EPA Clean Water Rule Stayed Nationally.

The Environmental Protection Agency (EPA) developed a new "Clean Water Rule" detailing the EPA's jurisdiction under the Clean Water Act (CWA) with an effective date of August 28, 2015.  The CWA governs discharges into "navigable waters of the United States" and the rule was EPA's attempt to define it's jurisdiction over such waters.  However, the rule became subject to numerous legal challenges and legislative attempts to block or eliminate it based on the rule expanding the EPA's jurisdiction over navigable waters and other waters associated with navigable waters, including "tributaries" and "adjacent waters" which are now jurisdictional if there is a "significant nexus" to a water of the United States.  Under the rule, there is no "hydrologic connection" necessary to establish a significant nexus.  Any water with a bed and bank and an "ordinary high water mark" that contributes flow directly or indirectly to a navigable water may have the required nexus.  Due to confusion surrounding the rule's requirements and various legal challenges to it, the court issued a nationwide injunction staying the rule immediately.  The court determined that the 18 states challenging the rule had a substantial likelihood of success on the merits that the rule violated established Supreme Court precedent on the issue of EPA jurisdiction, and that the rule's promulgation likely violated the Administrative Procedure Act.  Briefing continues on the issue of whether the court has jurisdiction to consider the merits of the challenge to the rule.  State of Ohio, et al. v.

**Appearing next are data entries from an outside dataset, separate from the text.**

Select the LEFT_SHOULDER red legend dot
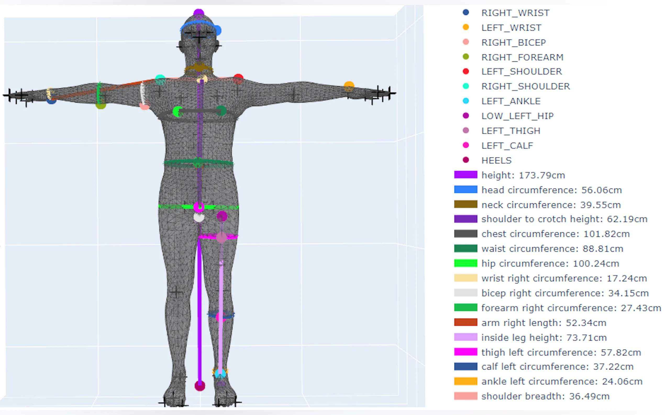This screenshot has width=665, height=415. [465, 71]
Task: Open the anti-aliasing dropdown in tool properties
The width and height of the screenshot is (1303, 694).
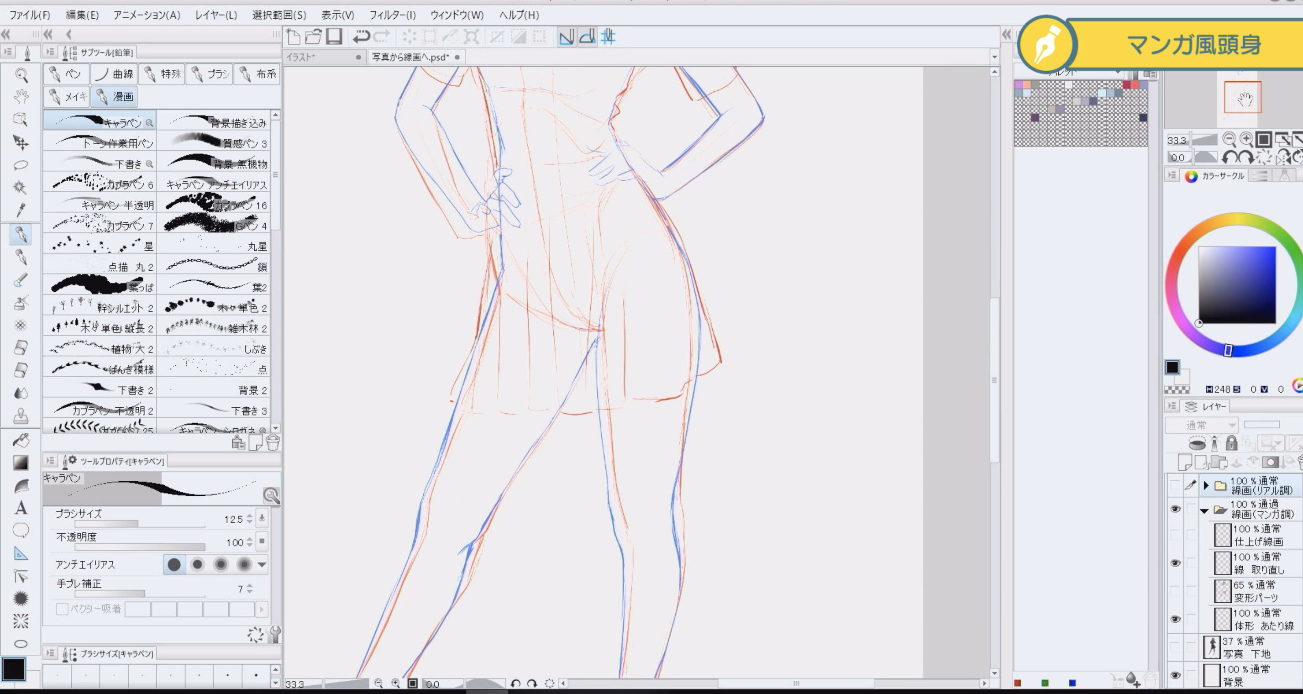Action: click(x=261, y=564)
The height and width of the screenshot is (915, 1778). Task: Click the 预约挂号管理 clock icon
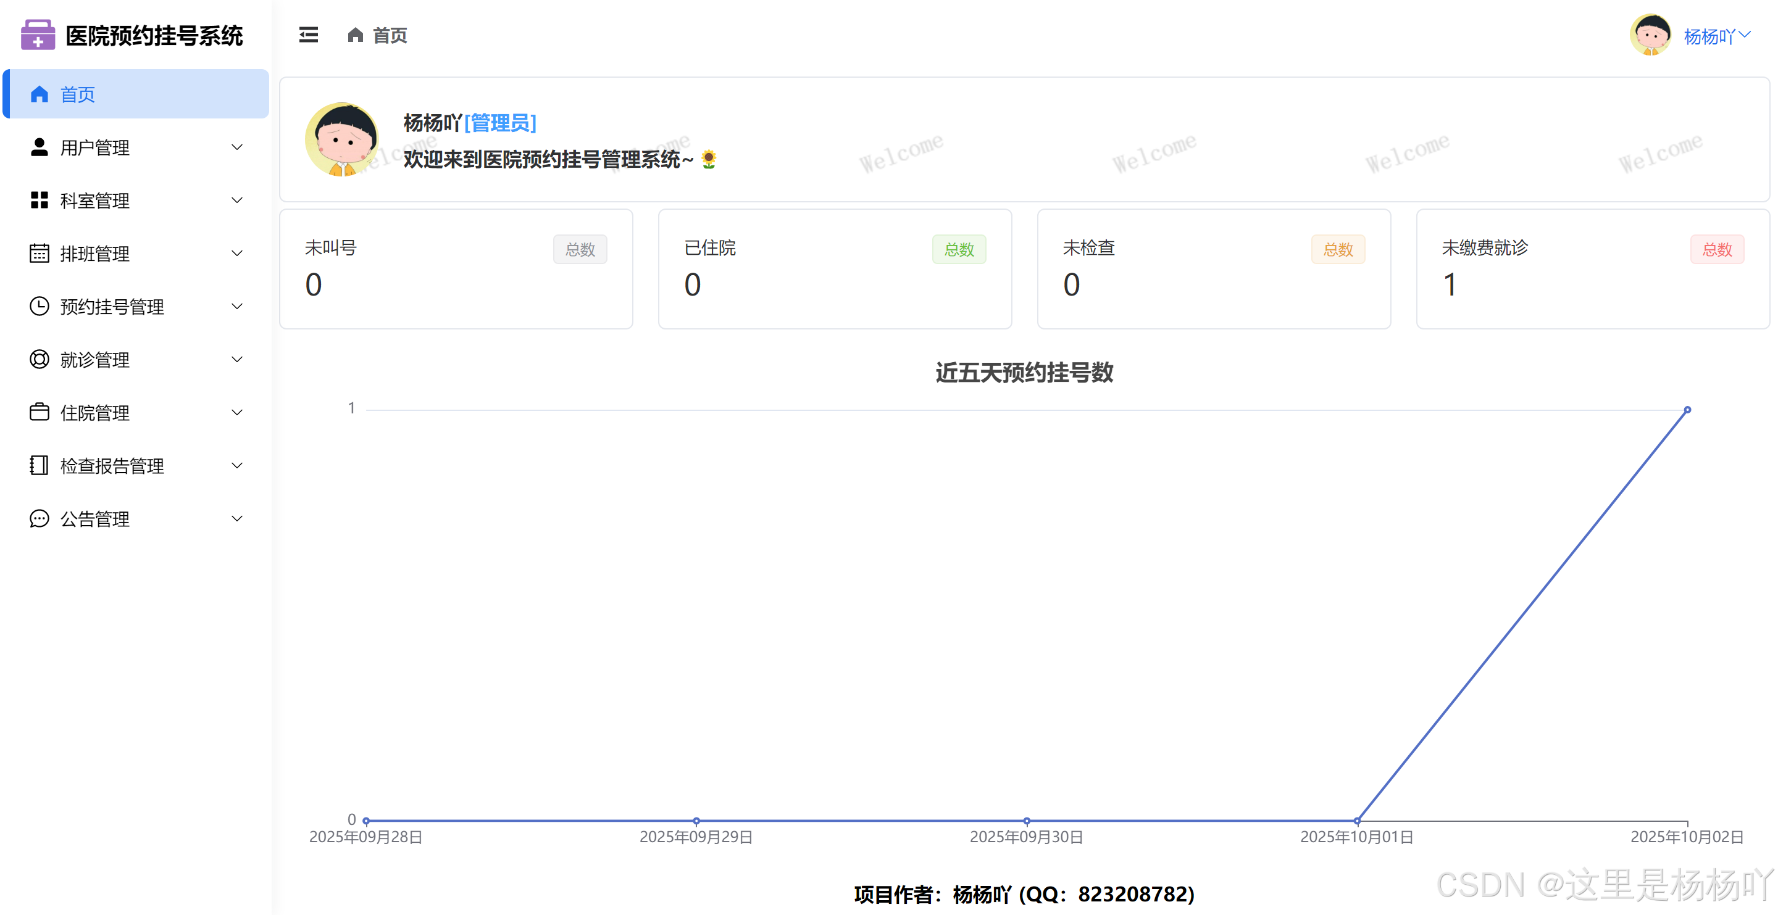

United States Army Corps of Engineers, et al., Nos. 15-3799/3822/3853/3887, 2015 U.S. App. LEXIS 17642 (6th Cir. Oct. 9, 2015).  In a related action, a federal Joint Panel on Multidistrict Litigation (MDL) established for the purpose of coordinating discovery and pre-trial procedure in the litigation filed in numerous courts, denied the EPA's request to consolidate the nine district court cases in the District of Columbia.  The court noted that little discovery was required and that the cases were procedurally postured differently.  In re Clean Water Rule:  Definition of "Waters of the United States," MDL No. 2663, 2015 U.S. Dist. LEXIS 140117 (Oct. 13, 2015).